Has it been used here?

Phones connected to ISDN exchanges have (I think - at least with Telstra) had CAMCT available since 1991.  However these are typically PABXs in offices and government departments and I don't know that the facility has been publicised or used much.  Probably in office situations, it is invaluable in the case of hoax calls including bomb threats. 

 

Customer Activated Malicious Call Trace is only possible on modern digital exchanges.  A few years ago, only a small proportion of analogue phone customers in Telstra's network were connected to such exchanges.  With the Future Mode of Operation, (see my article in April 1996 Australian Communications) all customers will be connected to just 200 digital exchanges for the entire Australian Telstra network in the next few years.  A majority are connected to these exchanges already.

Phones (or more usually PABX) systems  on Australian ISDN exchanges (thinking mainly of Telstra's here - I am not sure of the situation with Optus' business customers) do - or can - get the Caller's number sent in an electronic form.  (This is via ISDN D channel signalling - not the 1200 baud modem tones used for CND on analogue services.  The number arrives when the phone starts ringing, and I am not sure to what extent Callers (from ISDN services) can control the display of their number to the Receiver.

Some offices have their PABXs configured to send the number to the extension being called, so the person sees the number before answering. 

Theoretically only the numbers of calls made from other ISDN services will be displayed as CND on ISDN.  However I have several reports in past years of the numbers from analogue services being displayed.  This was probably unintentional and hopefully has been fixed.

 

 


 

Question

Customer Activated Malicious
Call Trace  (CAMCT)

Calling Number Display

(CND)

If only 5 or 10 percent of the population used it, would it act as a general deterrent to malicious callers calling anyone?

Yes.  The malicious callers have no way of knowing who has CAMCT enabled, so they cannot afford to risk calling anyone from their home or office.  Since many male to female harassing and offensive calls are made from the comfort of home or work, the number of these calls is likely to be greatly reduced.  Kids making occasional prank calls from public phone boxes might be less affected - but many would be aware of the traceability of malicious calls and so would be discouraged.

No.  A malicious caller would call without a displayable number.  Those with CND may choose not to answer (at great inconvenience to the Receiver and some of their legitimate Callers) - so they  may be protected, but the malicious caller just tries another number until someone answers.

 

    We should aim for a situation in which communications are mutually acceptable - to the originator and receiver of the communication.

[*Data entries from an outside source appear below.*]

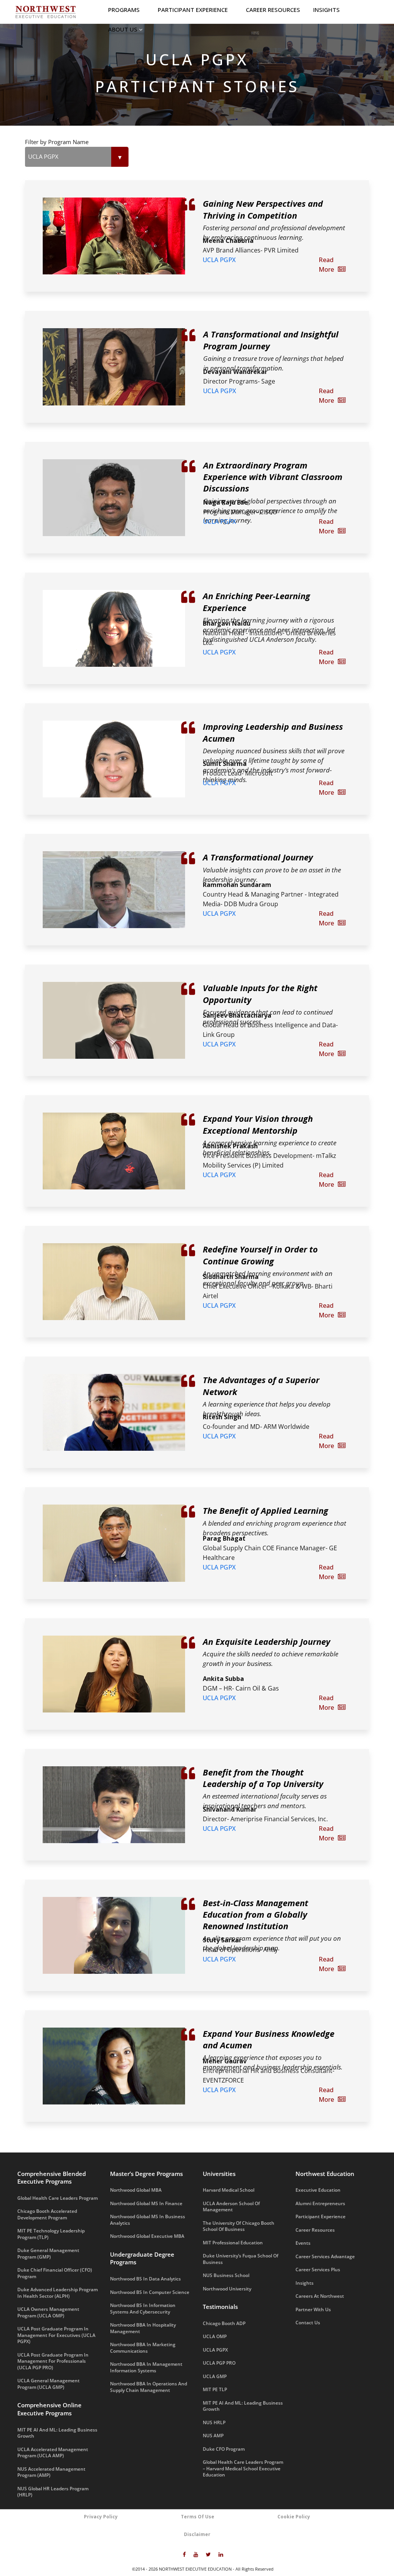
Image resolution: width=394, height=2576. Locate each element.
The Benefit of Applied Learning (265, 1510)
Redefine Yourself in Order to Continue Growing (260, 1254)
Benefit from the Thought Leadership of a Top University (263, 1777)
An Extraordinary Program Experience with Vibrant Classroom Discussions (272, 476)
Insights (326, 9)
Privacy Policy (101, 2516)
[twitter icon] (208, 2555)
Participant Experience (193, 9)
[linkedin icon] (220, 2555)
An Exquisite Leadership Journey (266, 1641)
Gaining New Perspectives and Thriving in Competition (263, 209)
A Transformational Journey (258, 857)
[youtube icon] (195, 2555)
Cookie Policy (293, 2516)
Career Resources (273, 9)
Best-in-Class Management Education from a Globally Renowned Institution (255, 1914)
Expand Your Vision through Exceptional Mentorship (258, 1124)
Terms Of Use (197, 2516)
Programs (124, 9)
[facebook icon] (184, 2555)
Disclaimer (197, 2534)
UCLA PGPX (219, 260)
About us (123, 29)
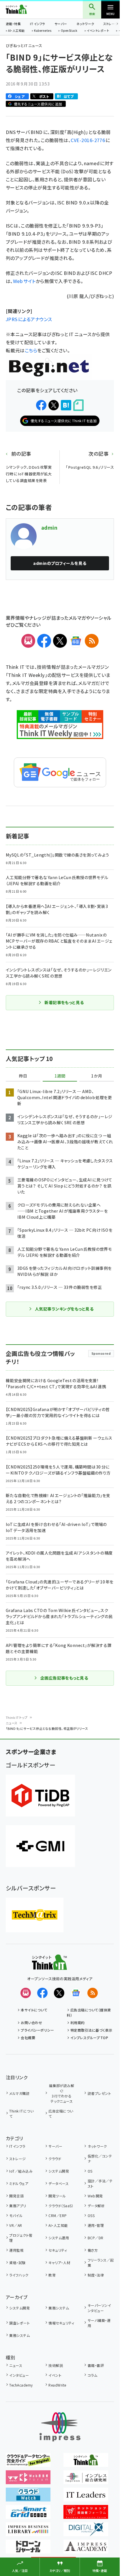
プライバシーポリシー (37, 2030)
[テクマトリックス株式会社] (34, 1915)
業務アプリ (17, 2205)
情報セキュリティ (61, 2322)
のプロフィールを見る (59, 563)
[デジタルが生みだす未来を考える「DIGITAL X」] (85, 2532)
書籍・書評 (96, 2365)
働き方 (93, 2250)
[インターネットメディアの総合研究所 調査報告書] (85, 2480)
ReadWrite (57, 2385)
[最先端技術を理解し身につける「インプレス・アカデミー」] (85, 2549)
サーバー (61, 23)
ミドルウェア (18, 2183)
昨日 (23, 1076)
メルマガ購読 (19, 2093)
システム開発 (58, 2171)
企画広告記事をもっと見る (64, 1678)
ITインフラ (37, 23)
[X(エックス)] (60, 641)
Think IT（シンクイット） (26, 9)
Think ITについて (21, 2113)
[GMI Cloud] (40, 1846)
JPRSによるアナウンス (29, 319)
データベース (58, 2183)
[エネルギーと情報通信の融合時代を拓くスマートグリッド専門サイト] (28, 2514)
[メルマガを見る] (25, 1993)
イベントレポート (98, 31)
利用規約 (77, 2022)
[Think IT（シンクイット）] (49, 1965)
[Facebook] (44, 641)
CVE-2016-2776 (88, 140)
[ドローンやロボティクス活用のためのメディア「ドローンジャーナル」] (28, 2549)
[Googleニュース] (76, 641)
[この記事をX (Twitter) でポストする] (53, 405)
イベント (54, 2375)
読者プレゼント (99, 2093)
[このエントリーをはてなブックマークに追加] (66, 405)
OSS (91, 2215)
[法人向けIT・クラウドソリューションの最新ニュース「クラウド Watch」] (28, 2497)
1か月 (96, 1076)
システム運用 (58, 2237)
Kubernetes (42, 31)
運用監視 (16, 2250)
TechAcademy (21, 2385)
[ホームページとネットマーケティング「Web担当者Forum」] (28, 2480)
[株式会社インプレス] (60, 2426)
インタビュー (19, 2375)
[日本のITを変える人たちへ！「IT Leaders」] (85, 2497)
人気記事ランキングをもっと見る (64, 1309)
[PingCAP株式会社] (40, 1795)
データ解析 (96, 2205)
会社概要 (28, 2037)
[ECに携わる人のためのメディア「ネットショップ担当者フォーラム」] (85, 2514)
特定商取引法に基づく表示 (91, 2030)
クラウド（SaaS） (61, 2205)
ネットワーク (85, 23)
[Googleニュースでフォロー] (76, 1993)
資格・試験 (17, 2262)
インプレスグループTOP (89, 2037)
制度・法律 (96, 2274)
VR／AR (15, 2225)
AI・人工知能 (16, 31)
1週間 (60, 1076)
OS (90, 2171)
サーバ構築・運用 (99, 2323)
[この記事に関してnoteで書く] (78, 405)
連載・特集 (13, 23)
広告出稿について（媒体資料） (89, 2012)
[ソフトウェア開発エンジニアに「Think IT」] (85, 2462)
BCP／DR (95, 2237)
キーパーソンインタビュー (99, 2308)
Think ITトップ (17, 1717)
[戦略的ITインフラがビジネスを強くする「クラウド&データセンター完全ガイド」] (28, 2462)
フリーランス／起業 (101, 2262)
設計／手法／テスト (100, 2183)
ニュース (12, 1723)
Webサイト (24, 281)
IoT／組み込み (21, 2171)
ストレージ (17, 2158)
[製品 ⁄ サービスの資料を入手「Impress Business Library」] (28, 2532)
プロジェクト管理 (20, 2238)
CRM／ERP (57, 2215)
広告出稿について (60, 2113)
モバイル (15, 2215)
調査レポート (19, 2322)
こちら (31, 350)
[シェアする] (41, 405)
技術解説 (55, 2365)
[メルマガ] (28, 641)
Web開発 (95, 2195)
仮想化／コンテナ (100, 2159)
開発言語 (16, 2195)
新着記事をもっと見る (64, 1002)
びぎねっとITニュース (24, 45)
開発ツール (57, 2195)
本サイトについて (34, 2009)
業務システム (58, 2307)
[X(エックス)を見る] (59, 1993)
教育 (52, 2274)
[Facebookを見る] (42, 1993)
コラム (92, 2375)
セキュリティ (57, 2250)
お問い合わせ (31, 2022)
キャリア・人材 (59, 2262)
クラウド (54, 2158)
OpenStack (69, 31)
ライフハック (18, 2274)
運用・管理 (96, 2225)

    Opt-Out CND is can of worms in terms of privacy and telephone usage.  The phone companies thought they could make money out of it, but they have not factored in the costs, confusion and controversy.  AUSTEL PAC's 80% awareness requirement, whilst not really adequate in terms of protecting the privacy of those who don't understand CND, is a good attempt at making the Carriers responsible for ameliorating the negative privacy consequences of their insistence that CND must be Opt-in or not at all.

    Introducing Opt-Out Calling Number Display in the name of privacy is like the Americans allowing everyone to own handguns - in the name of crime prevention. It is an ineffective defence against intrusion, unwanted and malicious calls - and it leads to serious unintentional and undesirable flows of personal information.

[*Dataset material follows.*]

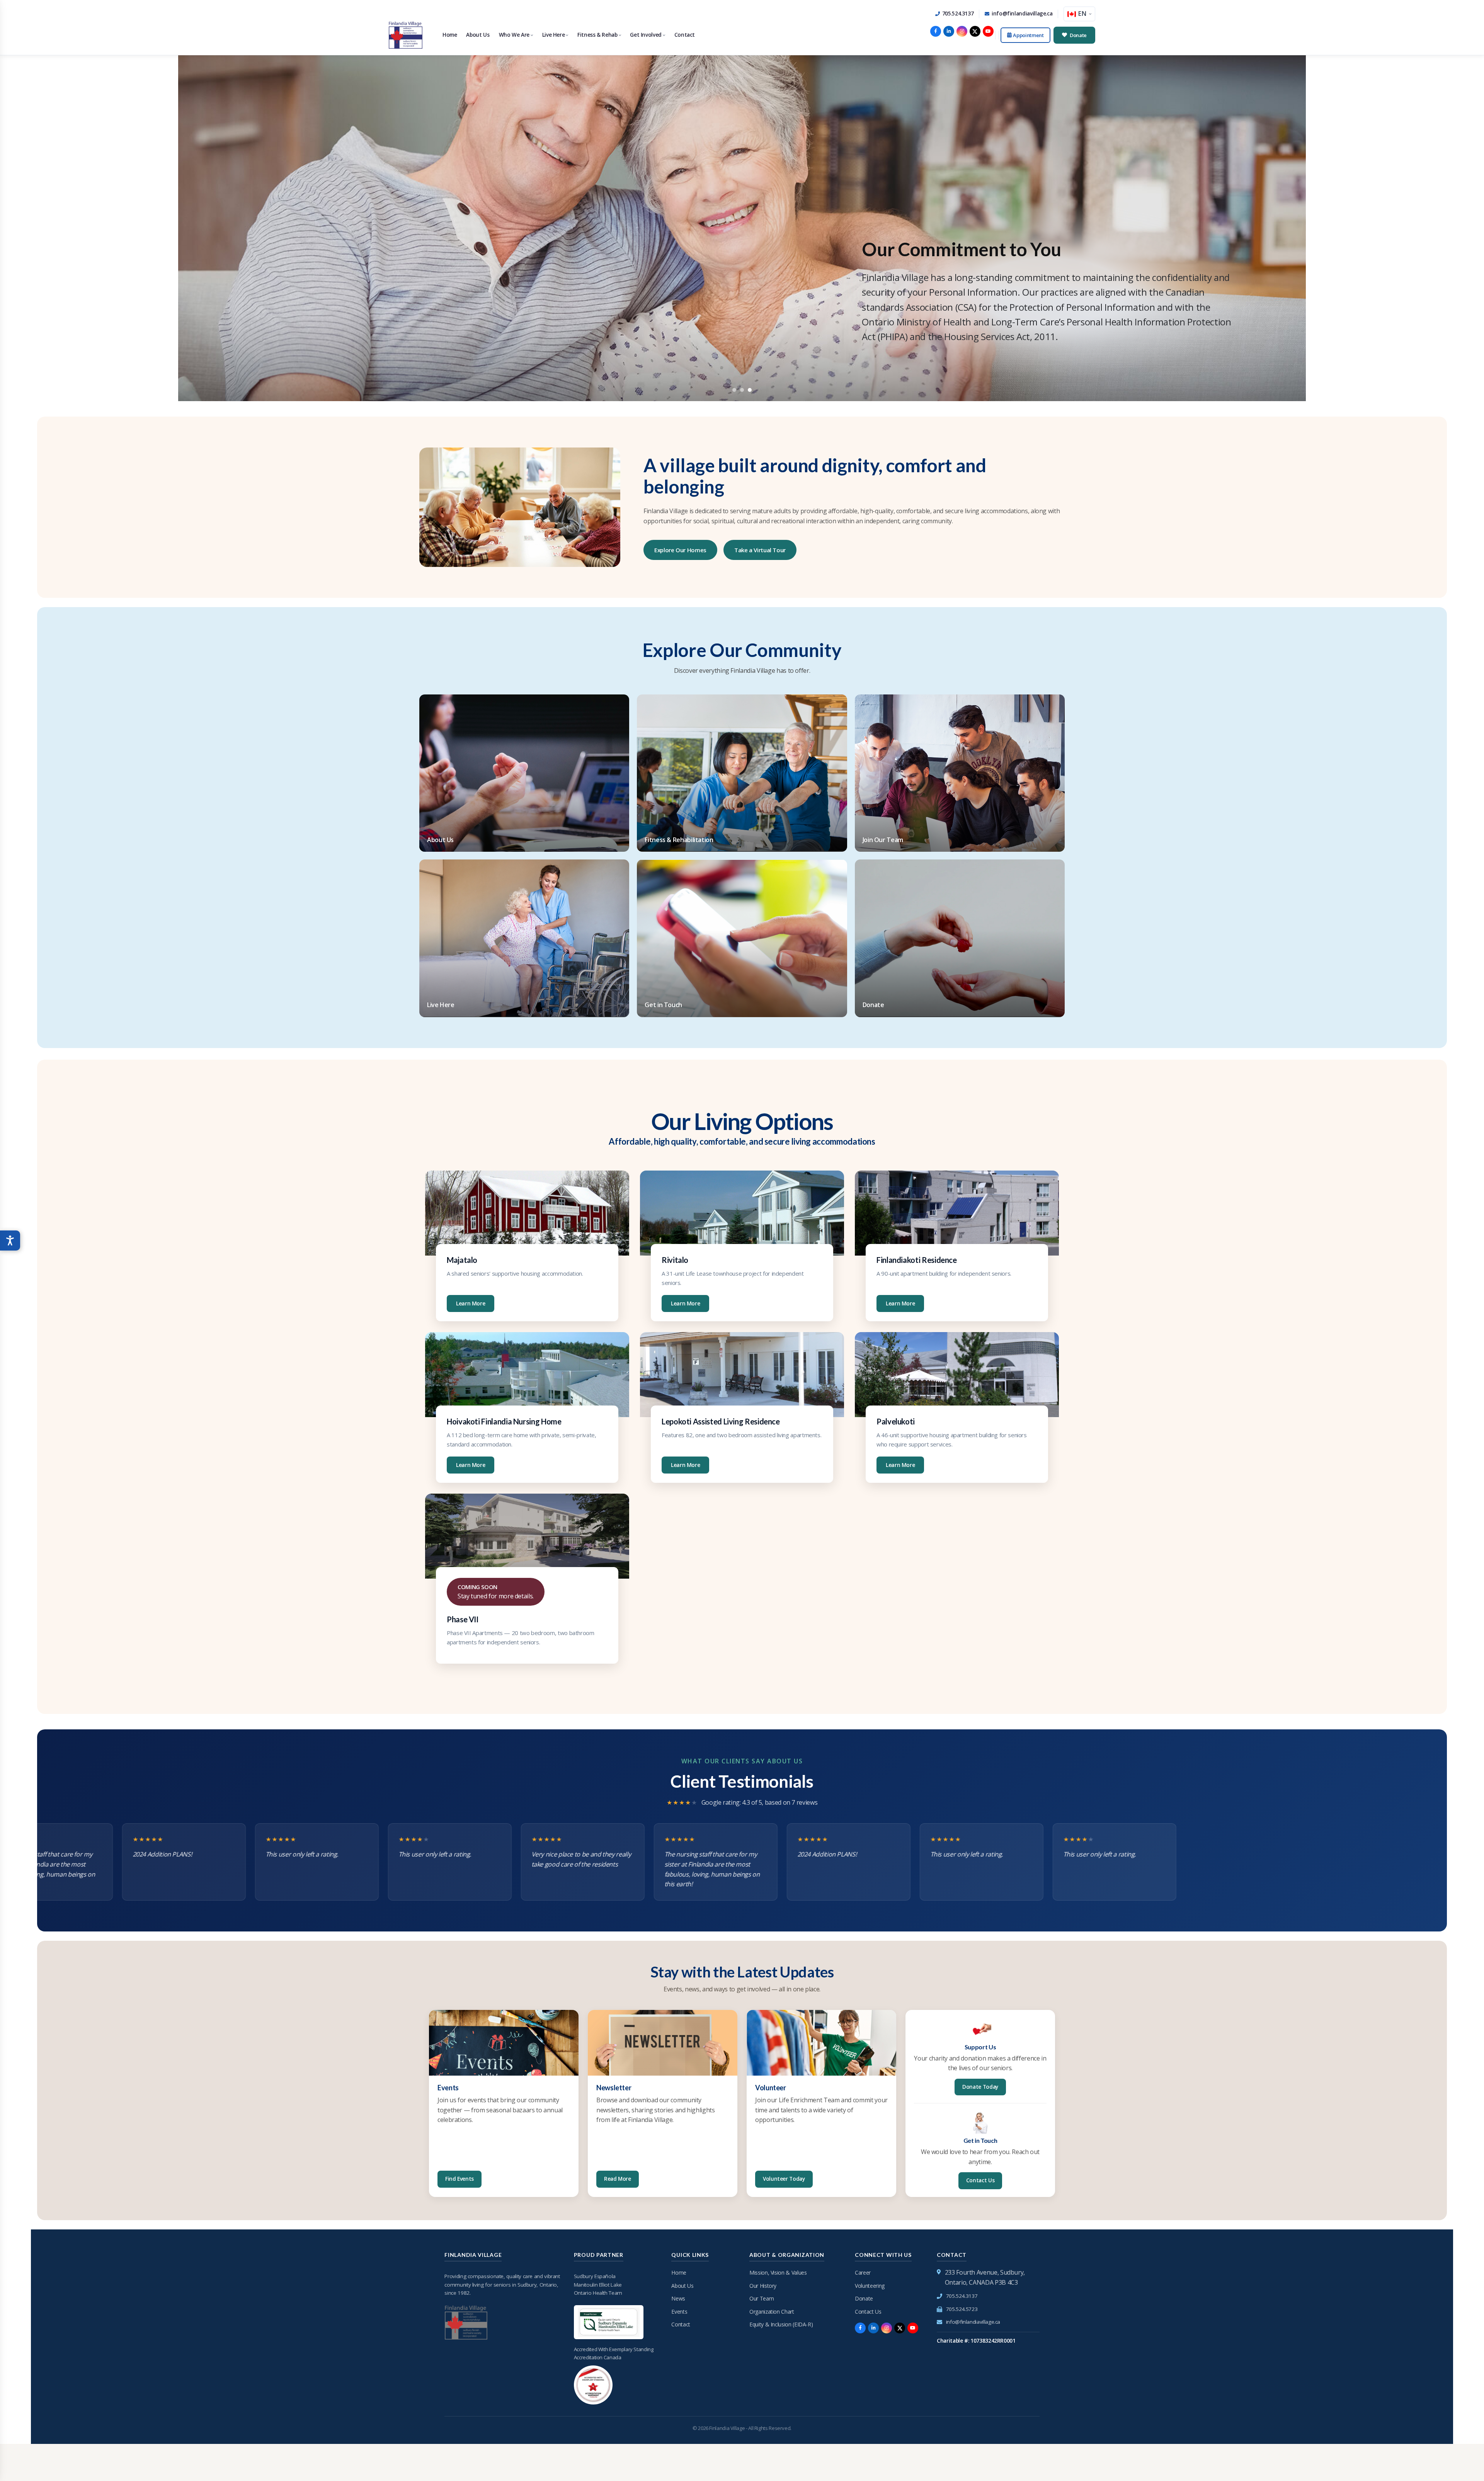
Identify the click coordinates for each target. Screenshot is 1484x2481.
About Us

    Selling people CND on the basis of protecting them from unwanted calls - without  telling them about Customer Activated Malicious Call Trace, is like selling fly swats in a mosquito infested area, when you have the ability to largely eradicate mosquitoes.

    As new communications means proliferate, the problems of unwanted communications will get worse.  In the field of telephony, we should aim to solve these problems with high community standards and with reliable (but non draconian) deterrent and detection methods based on trustworthy professionals, rather than having individuals chasing their problem callers.